ACTIVITY LIST –
1) Copy the passage about the pirate Cabeza de Perro word for word, from "Ángel García, nicknamed" to "Spain in 1800.".
2) Pick up the account of the pirate Cabeza de Perro after its final sentence and continue it.

======== EXCERPT ========

Ángel García, nicknamed Cabeza de Perro (born c. 1800), was a Spanish pirate. His nickname, "Cabeza de Perro" translates to English as Dog Head.

== Biography ==
Ángel García was born in Igueste de San Andrés, Tenerife, Spain in 1800.

As a pirate he conducted his operations in the Caribbean and lived in the district of San Lázaro, in La Habana, Cuba. His vessel was the brig El Invencible, although he also had others such as El Audaz, which he captured after organizing the killing of her crew.

This ship traveled between Havana to New York. He killed all his crew, except for a woman and her son (or daughter, according to other sources), who had gone into hiding. When both were discovered by the pirate, he threw them into the sea. However, they were rescued by an Italian sailing ship. The woman related the event to the captain and he showed her a portrait of Cabeza de Perro, recognizing him as the author of the massacre.

======== EXTRACTED DATA ========

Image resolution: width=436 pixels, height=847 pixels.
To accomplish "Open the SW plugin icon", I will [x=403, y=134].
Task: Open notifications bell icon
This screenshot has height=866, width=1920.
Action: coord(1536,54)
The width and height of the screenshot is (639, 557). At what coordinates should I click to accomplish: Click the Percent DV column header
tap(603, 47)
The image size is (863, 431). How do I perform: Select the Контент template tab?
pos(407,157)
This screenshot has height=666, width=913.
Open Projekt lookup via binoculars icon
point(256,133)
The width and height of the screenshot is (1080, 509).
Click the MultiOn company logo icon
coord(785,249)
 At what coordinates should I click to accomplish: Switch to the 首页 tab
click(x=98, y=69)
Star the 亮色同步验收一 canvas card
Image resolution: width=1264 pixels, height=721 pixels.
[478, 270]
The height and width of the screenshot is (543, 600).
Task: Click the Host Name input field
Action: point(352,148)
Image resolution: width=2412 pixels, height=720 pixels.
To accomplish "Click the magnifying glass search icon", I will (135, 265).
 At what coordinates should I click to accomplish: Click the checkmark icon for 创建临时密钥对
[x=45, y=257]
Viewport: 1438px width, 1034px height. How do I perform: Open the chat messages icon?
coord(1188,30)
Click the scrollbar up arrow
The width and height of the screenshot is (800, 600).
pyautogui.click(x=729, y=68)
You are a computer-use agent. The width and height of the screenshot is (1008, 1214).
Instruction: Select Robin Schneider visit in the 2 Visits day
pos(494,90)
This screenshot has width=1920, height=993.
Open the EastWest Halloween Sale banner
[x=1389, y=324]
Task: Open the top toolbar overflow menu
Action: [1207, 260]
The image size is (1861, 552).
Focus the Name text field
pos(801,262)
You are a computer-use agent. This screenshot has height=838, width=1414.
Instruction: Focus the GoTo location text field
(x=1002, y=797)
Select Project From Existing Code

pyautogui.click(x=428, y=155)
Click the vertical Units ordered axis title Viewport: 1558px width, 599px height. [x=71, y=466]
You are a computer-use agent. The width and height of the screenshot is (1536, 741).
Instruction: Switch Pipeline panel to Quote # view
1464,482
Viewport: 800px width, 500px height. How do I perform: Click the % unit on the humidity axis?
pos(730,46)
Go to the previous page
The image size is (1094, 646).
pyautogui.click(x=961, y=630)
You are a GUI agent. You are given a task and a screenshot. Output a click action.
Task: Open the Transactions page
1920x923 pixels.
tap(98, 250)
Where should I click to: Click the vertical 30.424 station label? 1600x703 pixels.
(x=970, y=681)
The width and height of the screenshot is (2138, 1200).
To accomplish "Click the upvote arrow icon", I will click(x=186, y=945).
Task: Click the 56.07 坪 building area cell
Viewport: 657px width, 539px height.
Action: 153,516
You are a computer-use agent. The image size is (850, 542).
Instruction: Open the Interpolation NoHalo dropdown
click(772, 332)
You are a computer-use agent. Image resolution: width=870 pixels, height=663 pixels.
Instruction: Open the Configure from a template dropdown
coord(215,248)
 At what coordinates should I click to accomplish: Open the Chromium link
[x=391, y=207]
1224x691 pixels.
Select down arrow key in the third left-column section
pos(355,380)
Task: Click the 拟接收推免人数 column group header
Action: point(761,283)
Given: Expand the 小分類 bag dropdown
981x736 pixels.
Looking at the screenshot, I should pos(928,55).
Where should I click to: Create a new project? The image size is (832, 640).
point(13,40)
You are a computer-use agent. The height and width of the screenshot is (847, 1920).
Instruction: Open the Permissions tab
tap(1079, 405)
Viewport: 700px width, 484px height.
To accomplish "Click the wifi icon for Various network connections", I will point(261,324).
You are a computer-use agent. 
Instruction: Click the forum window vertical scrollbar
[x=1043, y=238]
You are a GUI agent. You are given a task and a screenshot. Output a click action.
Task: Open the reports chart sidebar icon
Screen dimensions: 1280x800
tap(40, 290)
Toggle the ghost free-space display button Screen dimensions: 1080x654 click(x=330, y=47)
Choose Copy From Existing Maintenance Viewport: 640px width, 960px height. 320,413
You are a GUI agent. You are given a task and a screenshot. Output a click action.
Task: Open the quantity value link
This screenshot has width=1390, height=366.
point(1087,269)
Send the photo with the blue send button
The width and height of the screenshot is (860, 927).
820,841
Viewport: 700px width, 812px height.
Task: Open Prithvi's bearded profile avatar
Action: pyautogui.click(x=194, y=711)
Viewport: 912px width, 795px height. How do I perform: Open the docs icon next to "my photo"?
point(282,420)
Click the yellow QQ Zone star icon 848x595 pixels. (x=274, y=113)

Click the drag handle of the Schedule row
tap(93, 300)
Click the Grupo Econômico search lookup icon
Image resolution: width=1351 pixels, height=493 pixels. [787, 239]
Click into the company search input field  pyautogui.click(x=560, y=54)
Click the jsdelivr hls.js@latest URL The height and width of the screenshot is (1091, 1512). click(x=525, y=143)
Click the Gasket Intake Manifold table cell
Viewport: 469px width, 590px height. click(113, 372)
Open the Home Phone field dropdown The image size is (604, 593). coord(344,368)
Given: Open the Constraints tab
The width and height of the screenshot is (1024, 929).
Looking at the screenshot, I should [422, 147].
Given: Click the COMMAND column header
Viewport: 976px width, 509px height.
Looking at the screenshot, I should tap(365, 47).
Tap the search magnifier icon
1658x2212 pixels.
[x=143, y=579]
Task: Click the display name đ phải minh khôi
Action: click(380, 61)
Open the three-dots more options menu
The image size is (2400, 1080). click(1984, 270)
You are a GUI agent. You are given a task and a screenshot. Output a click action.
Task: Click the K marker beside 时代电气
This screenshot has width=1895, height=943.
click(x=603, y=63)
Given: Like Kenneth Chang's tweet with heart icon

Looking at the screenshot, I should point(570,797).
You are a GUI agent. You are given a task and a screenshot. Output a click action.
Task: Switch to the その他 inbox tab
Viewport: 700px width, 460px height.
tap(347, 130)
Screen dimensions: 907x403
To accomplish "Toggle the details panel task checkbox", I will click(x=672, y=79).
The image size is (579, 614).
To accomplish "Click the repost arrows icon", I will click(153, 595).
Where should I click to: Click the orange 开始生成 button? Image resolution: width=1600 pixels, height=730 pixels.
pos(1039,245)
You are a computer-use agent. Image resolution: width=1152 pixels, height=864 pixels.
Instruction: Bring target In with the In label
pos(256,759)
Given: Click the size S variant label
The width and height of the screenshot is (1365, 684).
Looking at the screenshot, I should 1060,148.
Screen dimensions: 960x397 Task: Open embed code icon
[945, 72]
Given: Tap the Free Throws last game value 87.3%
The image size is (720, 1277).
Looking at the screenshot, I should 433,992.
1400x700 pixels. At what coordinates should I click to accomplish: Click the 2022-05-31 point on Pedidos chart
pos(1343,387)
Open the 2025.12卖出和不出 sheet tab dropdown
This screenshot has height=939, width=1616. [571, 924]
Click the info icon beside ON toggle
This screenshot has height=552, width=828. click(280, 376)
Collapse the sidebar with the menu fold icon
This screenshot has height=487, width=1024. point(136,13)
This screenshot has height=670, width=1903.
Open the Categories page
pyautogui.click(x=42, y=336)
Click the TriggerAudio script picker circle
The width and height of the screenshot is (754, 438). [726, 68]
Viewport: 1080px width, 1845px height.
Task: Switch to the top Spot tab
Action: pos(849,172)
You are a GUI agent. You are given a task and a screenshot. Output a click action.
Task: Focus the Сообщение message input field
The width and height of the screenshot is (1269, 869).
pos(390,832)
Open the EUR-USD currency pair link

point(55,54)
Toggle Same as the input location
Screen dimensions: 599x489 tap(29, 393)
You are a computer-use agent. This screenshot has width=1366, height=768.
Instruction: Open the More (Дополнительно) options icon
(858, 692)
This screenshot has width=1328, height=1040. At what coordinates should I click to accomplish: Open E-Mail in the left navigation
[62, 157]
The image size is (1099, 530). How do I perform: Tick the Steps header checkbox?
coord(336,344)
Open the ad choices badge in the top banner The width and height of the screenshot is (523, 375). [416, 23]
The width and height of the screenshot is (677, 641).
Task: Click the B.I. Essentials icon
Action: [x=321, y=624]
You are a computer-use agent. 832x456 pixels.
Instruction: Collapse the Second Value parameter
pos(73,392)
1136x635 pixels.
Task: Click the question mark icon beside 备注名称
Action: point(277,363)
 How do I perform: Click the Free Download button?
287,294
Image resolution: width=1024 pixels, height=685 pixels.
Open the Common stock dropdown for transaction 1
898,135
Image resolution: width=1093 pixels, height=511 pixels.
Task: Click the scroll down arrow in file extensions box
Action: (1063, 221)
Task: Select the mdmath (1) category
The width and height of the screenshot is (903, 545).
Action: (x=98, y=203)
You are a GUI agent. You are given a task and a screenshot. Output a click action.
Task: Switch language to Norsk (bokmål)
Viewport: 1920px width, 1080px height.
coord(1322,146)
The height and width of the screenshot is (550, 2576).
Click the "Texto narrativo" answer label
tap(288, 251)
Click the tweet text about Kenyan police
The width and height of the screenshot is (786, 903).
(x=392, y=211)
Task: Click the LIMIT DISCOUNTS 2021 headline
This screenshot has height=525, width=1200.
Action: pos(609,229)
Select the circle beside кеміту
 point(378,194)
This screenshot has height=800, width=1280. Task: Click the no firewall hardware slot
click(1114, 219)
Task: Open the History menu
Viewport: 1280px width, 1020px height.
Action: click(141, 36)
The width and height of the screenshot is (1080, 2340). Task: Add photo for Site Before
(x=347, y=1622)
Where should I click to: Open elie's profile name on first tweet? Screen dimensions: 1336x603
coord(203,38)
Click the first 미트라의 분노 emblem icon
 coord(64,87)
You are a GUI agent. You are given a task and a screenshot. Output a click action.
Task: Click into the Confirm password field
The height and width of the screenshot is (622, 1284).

========

ANSWERS PROVIDED –
1)
Ángel García, nicknamed Cabeza de Perro (born c. 1800), was a Spanish pirate. His nickname, "Cabeza de Perro" translates to English as Dog Head.

== Biography ==
Ángel García was born in Igueste de San Andrés, Tenerife, Spain in 1800.

2)
In the following days, the pirate Cabeza de Perro could not stop thinking about that terrible scene and decided to abandon his pirate activity and return to his homeland to dedicate himself to agriculture.

After arriving in Tenerife, he was arrested at Castillo de Paso Alto in Santa Cruz de Tenerife, where he was executed.

== Historicity ==
Currently it is believed that this pirate is only a character based on Amaro Pargo, since there are no real references either to his activities or to his execution in Tenerife. Yet, there was an offender in the 1920s who took that nickname.